So in section 3.9, we're going to be discussing the derivatives of logarithmic and exponential functions. So as a reminder, in blue is the graph of an exponential function, and in red we have the graph of a logarithmic function. So these are the two basic graphs.
Again, remember that logs and exponentials are inverses of each other. So you can see relative to the two graphs here, what we have is essentially just an exchange. of the x and the y coordinates.
So the derivative of an exponential function first, now we've already talked about the derivative of log, excuse me, we've already talked about the derivative of e to the x, but now we're gonna talk about the derivative of b to the x, where b is any base. So again, we keep b larger than zero. We talked about this earlier in chapter.
one, we want b larger than zero so that we avoid complex numbers or imaginary numbers coming out of our exponential function. So the derivative of b to the x, again b is any number now, the derivative is going to be b to the x times the natural log of b. So we've already seen this rule applied for the case that the base is equal to e. Again, e to the x, the derivative is e to the x.
Applying this rule, we would write e to the x natural log e, but the natural log of e is just 1, so we just have e to the x. But now we have a rule for the general base. Any base b to the x power, the derivative is going to be b to the x times the natural log of b. Now we can't forget the chain rule, so this is essentially just a template.
So this is the template for the base derivative for b to the x, but the chain rule will always apply. So let's say that I have b to the g of x, where g of x is just some function. Well, we're going to have that base template, so we'll have b to the g of x times the natural log of b, but then we have to apply the chain rule and multiply by the derivative of g. So the chain rule never goes away and so this derivative rule here is essentially just a template. Whenever the chain rule applies we have to apply the chain rule.
So a very brief proof of how we end up with this derivative rule the derivative of b to the x being b to the x natural log b. So again we can form the limit definition of the derivative so we have f of x plus h minus f of x divided by h so that's b to the x plus h minus b to the x. Divide by h. So b to the x plus h is the same as b to the x times b to the h.
And now we can factor out a b to the x. As h goes to 0, well, b to the x has no relation to this variable h. So this b to the x term is behaving as a constant. And so we have now b to the x times this limit. The limit as h goes to 0 of b to the h minus 1 over h.
It can be shown that that limit is equal to the natural log of b, and we will get our result b to the x times the natural log of b. Again, as a reminder, you want to be careful to not mix up your derivative rules. So now we have this new derivative rule for b to the x.
So again, this is not the power rule. Our derivative is not x times b to the x minus 1. So we've got two situations. We've got a number to a variable. That's this exponential rule that we have now. We also have the case of a variable to a number.
That's the power rule. So be careful to keep your derivative rules straight and to not mix them together when it's not appropriate to. So now we'll introduce the derivative of a logarithmic function. So let y equal log base b of x. Again, b larger than 0. So what we have is that the derivative of log base b of x is equal to 1 over x times the natural log of b.
And we have the case that b equals e. Well, if we have b equals e, that's the natural log function. The natural log of e is, again, 1. So for the natural log of x, our derivative will simply just be 1 over x.

## GIVEN DATA
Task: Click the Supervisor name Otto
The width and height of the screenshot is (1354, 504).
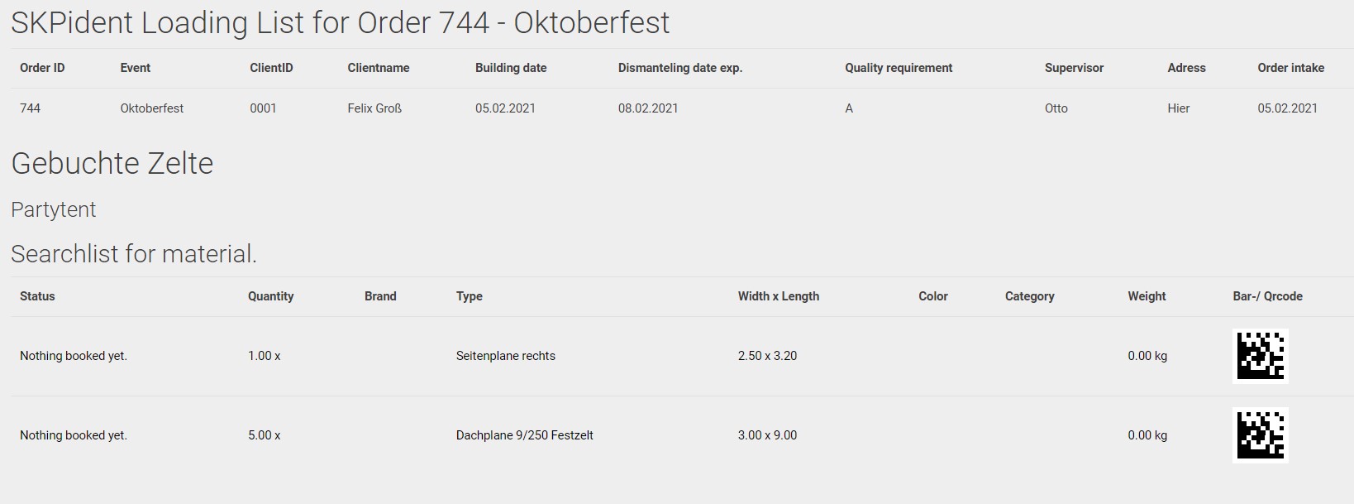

==

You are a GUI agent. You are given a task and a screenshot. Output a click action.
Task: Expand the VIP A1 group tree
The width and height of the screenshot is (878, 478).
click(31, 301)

## WORK TO BE COMPLETED
Pick up the lecture on derivatives of exponential and logarithmic functions after its final sentence and keep it going.

## ANSWER TO THIS EXERCISE
Again, these are just templates. If there's something more going on inside of these logarithmic functions, we have to apply the chain rule. So if I had, let's say, log base b of g of x, So again I apply the general template. The general template says 1 over the inside times the natural log of b. So I have 1 over g of x times the natural log of b.
And we must finish it with the chain rule times g prime of x. So the chain rule will never go away. It is always present and it may always need to be applied depending on the function that we have.
So let's go briefly through this rule that we have for the logarithmic function so we can show this rule through implicit differentiation. So let's go through that together. So we'll start with our logarithmic function.
So let y equal log base b of x. So what we can say is that this is the same. as b to the y equals x. So this is now an equation that's no longer solved for y. So let's apply implicit differentiation.
We know the derivative of b to the y is b to the y times the natural log of b. But I took the derivative of a y term. That y term is dependent on x. So we now attack on dy dx.
And on the right-hand side, the derivative is just going to be equal to 1. So we'll just solve for dy dx now. So dy dx, dividing by this expression, 1 over b to the y, natural log b. But what do we have about b to the y? b to the y is equal to x. So we can now say that the derivative dy dx is going to be 1 over x natural log b.
So let's go through some examples and apply the new rules that we have now. Our function here is y equals x squared plus 2 to the x plus log base 2 of x minus the natural log of x. So I want to find dy dx.
Of course, that's the derivative, so dy dx is simply going to be term by term. The derivative of x squared is, of course, 2x. Now for the derivative of 2 to the x, I'm going to have 2 to the x natural log 2. So that's our b to the x. The derivative of b to the x is b to the x ln b. In this case, we have 2. Now we have the derivative of log base 2 of x.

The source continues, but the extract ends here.